What a sad shock to hear that Philip Seymour Hoffman had died.  What an actor we lost that day. I don't know about the rest of you but he was one of my favorites and no matter what the movie was, he was always good.  Sometimes he was extraordinary, sometimes great but always good.

I had on my library list this movie, "A Late Quartet" for several weeks before his death.  Ironically, I picked it up just a day or two after he died.  It's a small movie, made in 2012.  Four musicians face the break-up of their world-famous quartet which has been playing together for more than 20 years.  Hoffman is the second violin, his wife Catherine Keener plays the viola, Christopher Walken plays the cello and Mark Ivanir plays the first violin.  It was amazing to see Walken in this role, he is usually rather crazed and often borders on being a sociopath. He's very subdued in this film. But all four actors are excellent. They are so connected to each other and to their musical history that this impending end of what has held them together for so long wrecks havoc with each of them in very personal ways.

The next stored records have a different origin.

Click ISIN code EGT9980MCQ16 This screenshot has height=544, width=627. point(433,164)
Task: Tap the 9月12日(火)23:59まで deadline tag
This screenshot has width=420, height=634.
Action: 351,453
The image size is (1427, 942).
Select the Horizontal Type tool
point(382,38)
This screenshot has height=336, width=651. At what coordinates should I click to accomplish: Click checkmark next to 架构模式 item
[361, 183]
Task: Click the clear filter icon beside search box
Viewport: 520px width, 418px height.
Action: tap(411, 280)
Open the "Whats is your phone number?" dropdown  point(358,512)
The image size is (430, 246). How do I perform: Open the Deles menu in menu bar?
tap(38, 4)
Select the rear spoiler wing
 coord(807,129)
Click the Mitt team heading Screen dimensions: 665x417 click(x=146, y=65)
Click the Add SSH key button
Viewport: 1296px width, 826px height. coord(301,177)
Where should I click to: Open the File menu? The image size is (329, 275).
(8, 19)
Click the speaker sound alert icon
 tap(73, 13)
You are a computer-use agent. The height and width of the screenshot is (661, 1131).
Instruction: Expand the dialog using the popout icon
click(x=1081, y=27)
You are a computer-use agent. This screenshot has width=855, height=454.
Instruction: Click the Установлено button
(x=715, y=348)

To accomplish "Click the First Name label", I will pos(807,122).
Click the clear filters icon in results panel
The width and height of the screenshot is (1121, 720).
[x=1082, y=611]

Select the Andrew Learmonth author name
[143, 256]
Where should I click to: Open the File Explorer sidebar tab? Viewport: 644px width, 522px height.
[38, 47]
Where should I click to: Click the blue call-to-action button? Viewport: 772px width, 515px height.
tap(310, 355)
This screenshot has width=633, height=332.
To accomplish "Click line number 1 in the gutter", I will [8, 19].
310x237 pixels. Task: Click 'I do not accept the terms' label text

Hoffman is brilliant here.  Quiet and determined, focused and yet almost insecure, he is a master actor to watch. It is worth the entire movie just to see the scene in the taxi, which lasts just a couple of minutes. Watch his face.  Watch his body language throughout the entire film. So much is given to the audience without him even saying a word.

I wish we could have had him for another 40 years.